On Sep 10, 2015 5:22 PM, "Tycho Andersen" <tycho.andersen@...onical.com> wrote:
>
> Hi all,
>
> Here is v2 of the seccomp filter c/r set. The patch notes have individual
> changes from the last series, but there are two points not noted:
>
> * The series still does not allow us to correctly restore state for programs
>   that will use SECCOMP_FILTER_FLAG_TSYNC in the future. Given that we want to
>   keep seccomp_filter's identity, I think something along the lines of another
>   seccomp command like SECCOMP_INHERIT_PARENT is needed (although I'm not sure
>   if this can even be done yet). In addition, we'll need a kcmp command for
>   figuring out if filters are the same, although this too needs to compare
>   seccomp_filter objects, so it's a little screwy. Any thoughts on how to do
>   this nicely are welcome.

Let's add a concept of a seccompfd.

For background of what I want to add: I want to be able to create a
seccomp monitor.  A seccomp monitor will be, logically, a pair of a
struct file that represents the monitor and a seccomp_filter that is
controlled by the monitor.  Depending on flags, whoever holds the
monitor fd could change the active filter, intercept syscalls, and
issue syscalls on behalf of a process that is trapped in an
intercepted syscall.

Seccomp filters would nest properly.

The interface would probably be (extremely pseudocoded):

monitor_fd, filter_fd = seccomp(CREATE_MONITOR, flags, ...);

Then, later:

seccomp(ATTACH_TO_FILTER, filter_fd);  /* now filtered */

read(monitor_fd, buf, size); /* returns an intercepted syscall */
write(monitor_fd, buf, size); /* issues a syscall or releases the
trapped task */

This can't be implemented on x86 without either going insane or
finishing the massive set of pending cleanups to the x86 entry code.
I favor the latter.

We could, however, add part of it right now: we could have a way to
create a filterfd, we could add kcmp support for it, and we could add
the ATTACH_TO_FILTER thing.  I think that would solve your problem.

One major open question: does a filter_fd know what its parent is and,
if so, will it just refuse to attach if the caller's parent is wrong?
Or will a filter_fd attach anywhere.

## Instructions
• 1. Write out the part of the seccomp message starting at "I favor the" and ending at "filter_fd attach anywhere.", word for word.
• 2. In the seccomp message, what two things make up a seccomp monitor?
• 3. Recast the paragraph of the seccomp message that begins "For background of what I want to add" as a short bulleted list that keeps its main facts.
The lines that come next have nothing to do with the seccomp message.

## Entries from a dataset
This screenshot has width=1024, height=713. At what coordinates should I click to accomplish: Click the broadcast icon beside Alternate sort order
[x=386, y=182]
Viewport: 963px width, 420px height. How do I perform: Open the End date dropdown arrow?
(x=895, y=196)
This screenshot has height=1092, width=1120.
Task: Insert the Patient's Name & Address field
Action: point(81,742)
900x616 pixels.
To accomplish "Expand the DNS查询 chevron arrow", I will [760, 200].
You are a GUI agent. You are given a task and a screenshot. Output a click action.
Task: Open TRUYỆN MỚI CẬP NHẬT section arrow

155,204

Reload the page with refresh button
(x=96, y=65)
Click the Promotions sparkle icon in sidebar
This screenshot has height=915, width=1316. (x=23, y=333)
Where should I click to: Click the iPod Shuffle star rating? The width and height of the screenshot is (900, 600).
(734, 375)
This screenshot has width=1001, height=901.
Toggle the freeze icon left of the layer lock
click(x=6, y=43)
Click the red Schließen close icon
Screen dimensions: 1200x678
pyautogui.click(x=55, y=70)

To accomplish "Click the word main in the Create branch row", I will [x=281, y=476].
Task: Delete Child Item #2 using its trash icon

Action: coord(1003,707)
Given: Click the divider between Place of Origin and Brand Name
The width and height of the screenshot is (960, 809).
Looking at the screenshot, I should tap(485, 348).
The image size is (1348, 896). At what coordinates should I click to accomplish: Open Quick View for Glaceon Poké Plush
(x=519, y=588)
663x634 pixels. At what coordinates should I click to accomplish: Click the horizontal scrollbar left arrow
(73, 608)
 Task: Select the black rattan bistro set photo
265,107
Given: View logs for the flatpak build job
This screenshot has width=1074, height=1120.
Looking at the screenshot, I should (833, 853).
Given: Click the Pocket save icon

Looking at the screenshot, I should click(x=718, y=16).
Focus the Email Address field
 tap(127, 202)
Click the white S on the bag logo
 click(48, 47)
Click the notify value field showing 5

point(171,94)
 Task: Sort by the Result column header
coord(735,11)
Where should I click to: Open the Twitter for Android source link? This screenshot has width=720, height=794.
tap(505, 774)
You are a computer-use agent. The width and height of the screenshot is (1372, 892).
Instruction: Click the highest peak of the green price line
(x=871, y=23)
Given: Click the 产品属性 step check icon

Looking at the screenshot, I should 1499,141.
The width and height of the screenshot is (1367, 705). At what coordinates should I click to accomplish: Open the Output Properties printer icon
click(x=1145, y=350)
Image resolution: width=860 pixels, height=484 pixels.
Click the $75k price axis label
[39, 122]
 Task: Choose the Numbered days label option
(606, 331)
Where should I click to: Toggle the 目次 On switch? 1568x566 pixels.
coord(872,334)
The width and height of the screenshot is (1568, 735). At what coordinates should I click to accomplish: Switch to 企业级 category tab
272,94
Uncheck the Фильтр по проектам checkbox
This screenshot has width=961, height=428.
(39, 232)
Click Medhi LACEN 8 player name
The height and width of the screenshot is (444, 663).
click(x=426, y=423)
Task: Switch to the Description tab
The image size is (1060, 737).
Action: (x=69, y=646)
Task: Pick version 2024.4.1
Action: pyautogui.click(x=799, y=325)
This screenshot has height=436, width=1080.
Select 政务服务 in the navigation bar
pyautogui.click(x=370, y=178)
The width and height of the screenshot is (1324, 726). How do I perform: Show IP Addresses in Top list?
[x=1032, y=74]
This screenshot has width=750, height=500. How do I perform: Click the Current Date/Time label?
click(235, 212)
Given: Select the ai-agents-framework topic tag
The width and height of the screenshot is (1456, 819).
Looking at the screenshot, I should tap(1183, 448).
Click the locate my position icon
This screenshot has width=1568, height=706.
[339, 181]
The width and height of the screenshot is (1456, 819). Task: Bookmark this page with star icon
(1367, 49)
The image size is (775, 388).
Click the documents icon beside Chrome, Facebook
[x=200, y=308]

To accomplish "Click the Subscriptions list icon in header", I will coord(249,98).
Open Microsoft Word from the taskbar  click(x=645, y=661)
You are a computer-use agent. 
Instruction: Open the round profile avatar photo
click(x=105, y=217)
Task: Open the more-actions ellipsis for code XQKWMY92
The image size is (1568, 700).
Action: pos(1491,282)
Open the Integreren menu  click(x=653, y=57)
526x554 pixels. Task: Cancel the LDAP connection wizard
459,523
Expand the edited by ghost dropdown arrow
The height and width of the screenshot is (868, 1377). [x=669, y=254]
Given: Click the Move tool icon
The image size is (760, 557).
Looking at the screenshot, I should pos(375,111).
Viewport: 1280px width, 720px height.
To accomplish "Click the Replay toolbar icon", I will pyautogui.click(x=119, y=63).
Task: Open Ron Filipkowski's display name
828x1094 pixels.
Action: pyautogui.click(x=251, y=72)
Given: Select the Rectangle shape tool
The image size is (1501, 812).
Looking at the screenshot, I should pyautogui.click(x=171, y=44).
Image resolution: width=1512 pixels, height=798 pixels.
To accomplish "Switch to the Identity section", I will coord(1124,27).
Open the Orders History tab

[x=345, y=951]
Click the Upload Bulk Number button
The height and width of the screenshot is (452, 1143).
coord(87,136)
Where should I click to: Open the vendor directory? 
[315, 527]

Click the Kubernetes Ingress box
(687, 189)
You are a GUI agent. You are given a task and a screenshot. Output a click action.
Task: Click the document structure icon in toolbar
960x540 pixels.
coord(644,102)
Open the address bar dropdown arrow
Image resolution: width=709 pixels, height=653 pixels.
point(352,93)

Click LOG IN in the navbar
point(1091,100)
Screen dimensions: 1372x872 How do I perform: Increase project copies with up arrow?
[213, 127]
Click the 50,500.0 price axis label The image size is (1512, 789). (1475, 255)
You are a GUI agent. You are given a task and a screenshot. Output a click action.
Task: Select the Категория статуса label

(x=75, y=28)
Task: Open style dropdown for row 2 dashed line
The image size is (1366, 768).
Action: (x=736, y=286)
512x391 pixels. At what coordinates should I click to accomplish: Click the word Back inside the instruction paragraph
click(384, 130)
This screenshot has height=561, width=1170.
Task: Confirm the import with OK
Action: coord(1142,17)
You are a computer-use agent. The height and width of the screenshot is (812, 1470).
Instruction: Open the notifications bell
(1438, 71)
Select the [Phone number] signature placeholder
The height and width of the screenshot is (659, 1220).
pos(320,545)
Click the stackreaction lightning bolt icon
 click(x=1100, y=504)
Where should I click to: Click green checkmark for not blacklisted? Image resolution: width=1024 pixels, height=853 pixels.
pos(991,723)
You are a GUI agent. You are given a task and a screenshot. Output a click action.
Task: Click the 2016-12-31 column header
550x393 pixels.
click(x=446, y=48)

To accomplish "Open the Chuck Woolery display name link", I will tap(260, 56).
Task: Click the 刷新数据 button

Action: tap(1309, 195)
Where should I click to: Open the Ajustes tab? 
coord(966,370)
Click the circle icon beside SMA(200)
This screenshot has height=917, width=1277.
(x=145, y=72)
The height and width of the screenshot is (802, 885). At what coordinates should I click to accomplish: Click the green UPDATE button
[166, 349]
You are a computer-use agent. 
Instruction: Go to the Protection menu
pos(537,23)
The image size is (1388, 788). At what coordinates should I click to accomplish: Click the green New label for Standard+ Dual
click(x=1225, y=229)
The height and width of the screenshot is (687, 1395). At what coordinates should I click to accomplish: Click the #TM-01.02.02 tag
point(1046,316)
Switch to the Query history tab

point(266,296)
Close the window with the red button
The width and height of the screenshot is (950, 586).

## Answers to the exercises
• 1.
I favor the latter.

We could, however, add part of it right now: we could have a way to
create a filterfd, we could add kcmp support for it, and we could add
the ATTACH_TO_FILTER thing.  I think that would solve your problem.

One major open question: does a filter_fd know what its parent is and,
if so, will it just refuse to attach if the caller's parent is wrong?
Or will a filter_fd attach anywhere.

• 2. A struct file that represents the monitor and a seccomp_filter that the monitor controls.

• 3.
- Goal: create a seccomp monitor.
- Logically, a monitor pairs a struct file representing the monitor with a seccomp_filter the monitor controls.
- Depending on flags, the holder of the monitor fd could:
  - change the active filter
  - intercept syscalls
  - issue syscalls on behalf of a process trapped in an intercepted syscall